Sell your losers. If you have investment losses in a taxable account, now is the time to use those losers to your advantage. You can sell losing positions to offset any gains that you took previously in the year, to minimize your tax hit. And if you end up with more losses than gains, note that you can deduct up to $3,000 of losses against ordinary income. (If you have more than $3,000 of losses, you can carry over that amount to future years.)

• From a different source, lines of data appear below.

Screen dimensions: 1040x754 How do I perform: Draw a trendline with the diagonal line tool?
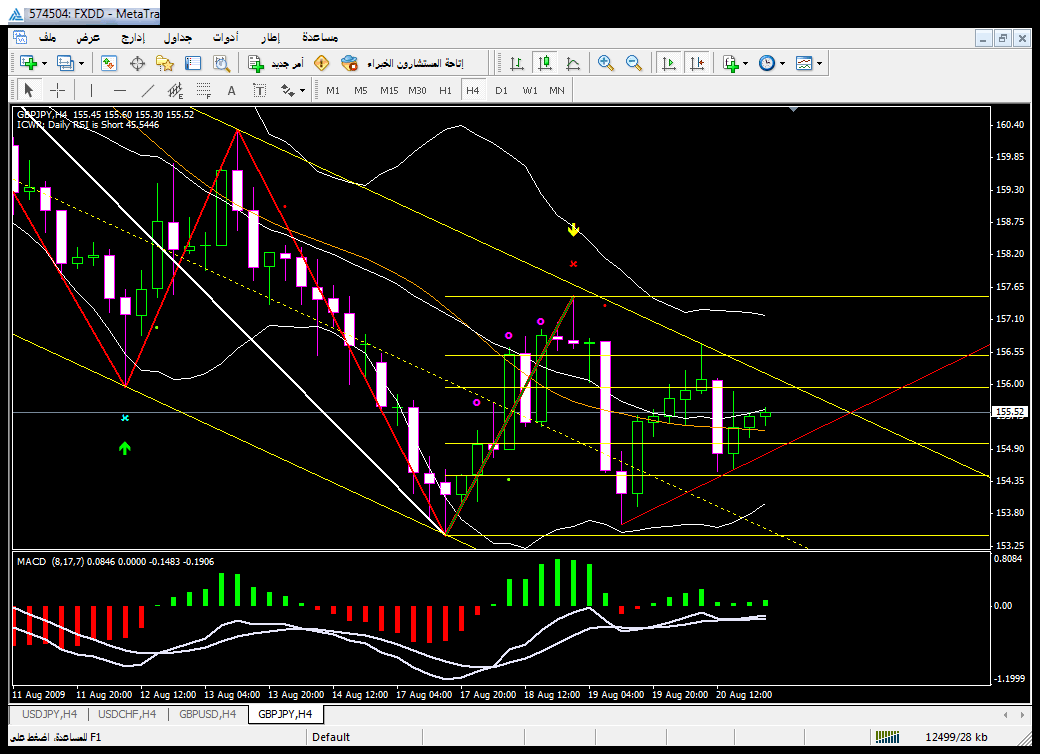click(148, 90)
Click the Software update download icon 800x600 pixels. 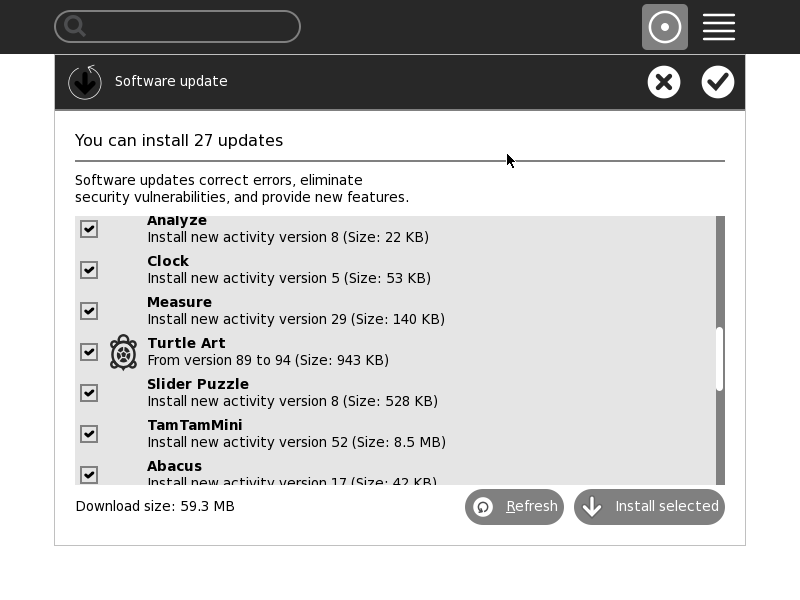(x=85, y=82)
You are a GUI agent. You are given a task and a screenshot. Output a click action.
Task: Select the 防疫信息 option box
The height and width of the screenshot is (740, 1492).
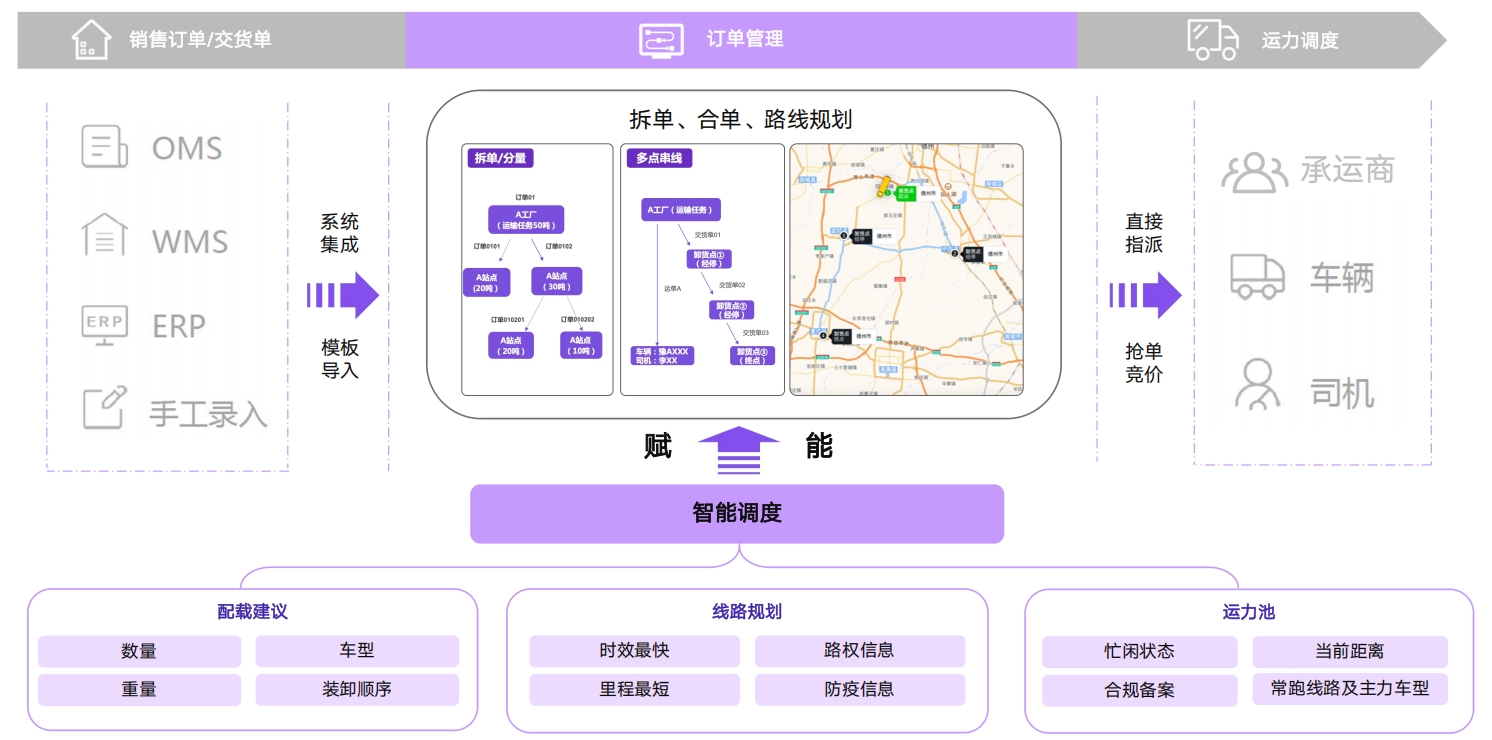pos(859,690)
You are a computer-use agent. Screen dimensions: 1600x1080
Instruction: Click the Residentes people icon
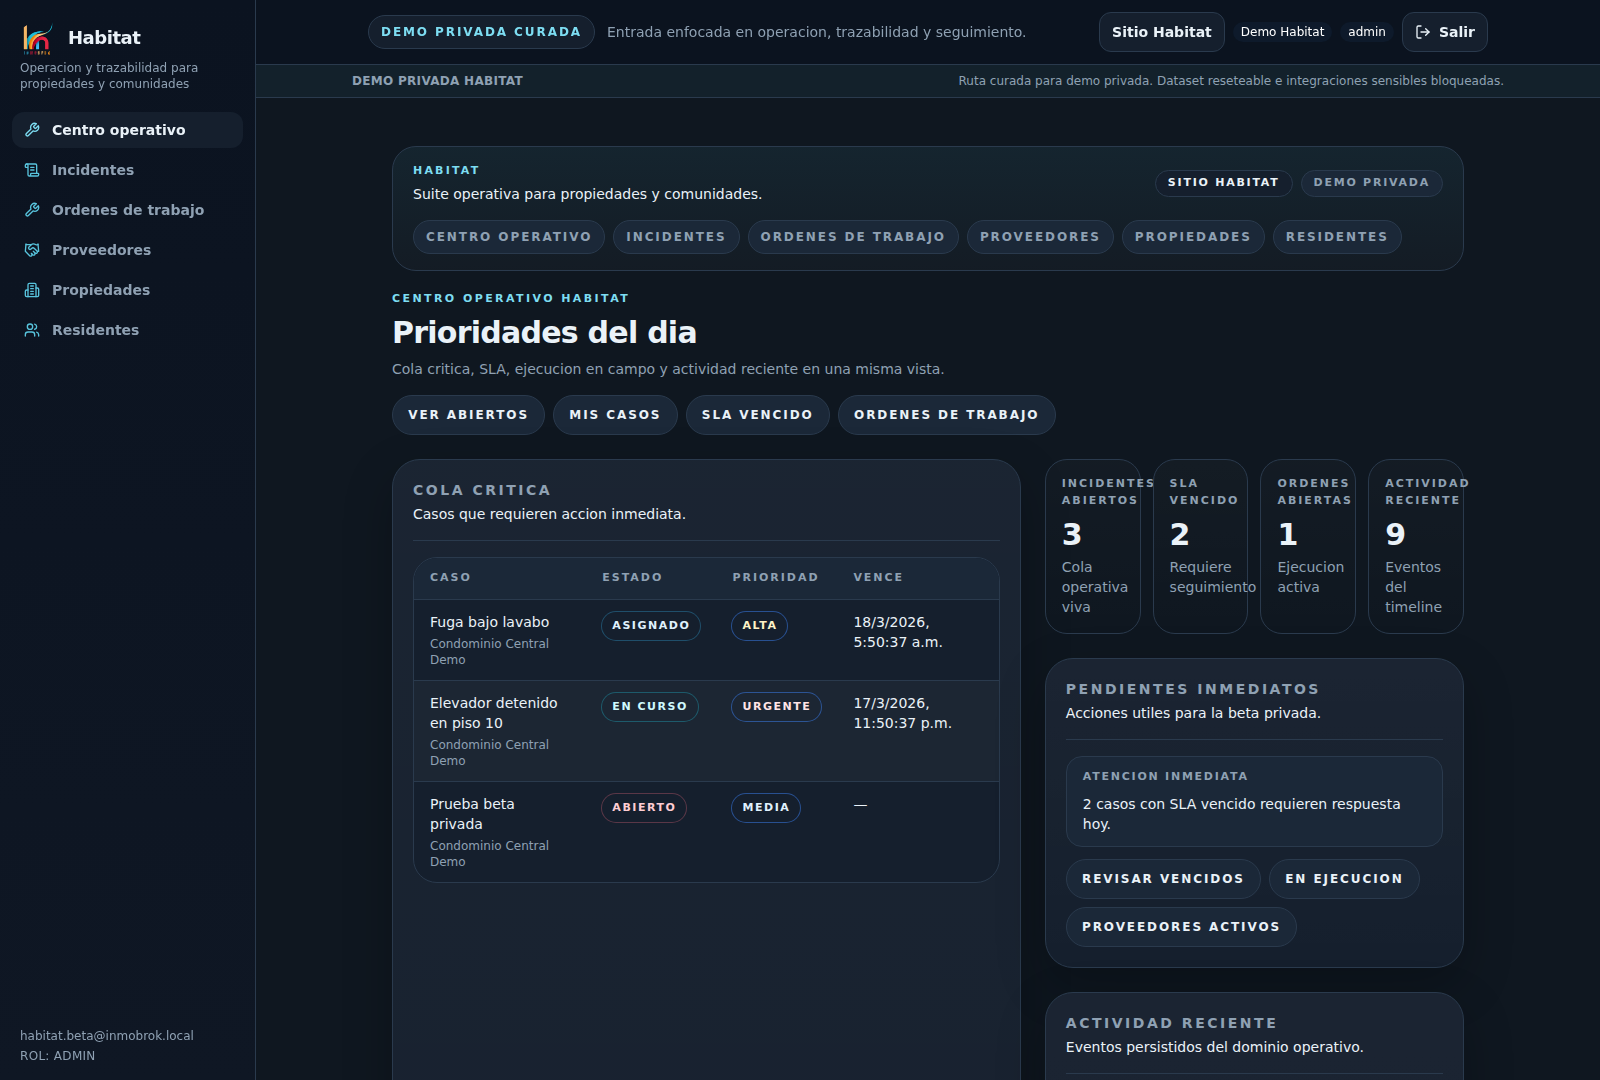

Avoid wash sales. Once you start to clean up your non-retirement accounts to book losses, however, avoid getting soaked by the “wash sale” rule. A wash sale is the purchase of a “substantially identical” investment within 30 days; if you make such a stock purchase, the IRS won’t let you deduct the loss. To stay out of trouble while keeping your investment plan on track, wait 31 days before repurchasing any stock or fund you sold, or replace the security with something that is similar, but not the same — and hopefully something cheaper.
Give winners away. You may already be planning to make a few year-end charitable gifts. Another smart way to lower your tax bill come April is to donate appreciated securities — like stocks, bonds, or mutual funds — instead of cash. You get the deduction for the current market value (not just what you paid for them), as you would with cash, but you also escape taxes on the accumulated gains. Since charities don’t have to pay capital gains on the gift, they get the full value of your generosity.
Get serious about deadlines. If you’re the type of person who waits until the last minute for everything, take note: To qualify for write-offs, all charitable contributions (and business expenses, for that matter) must be postmarked by midnight on Dec. 31. The IRS says just writing “December 31” on a check does not automatically qualify you for a deduction; and pledges aren’t deductible until paid. Donations made with a credit card are deductible as of the date the account is charged, so if you’re going down to the wire, make your gifts by credit card.
Preview your 2016 income. If you’re self-employed, estimate your income for 2016. If it looks like your tax bracket could rise next year, make sure you’ve sent out invoices now for all fourth-quarter work, so you’ll receive the income in this tax year. You should also delay making tax-deductible business purchases until January, when the write-offs will become more valuable. If you think you’ll bring in less money in 2016, do exactly the reverse.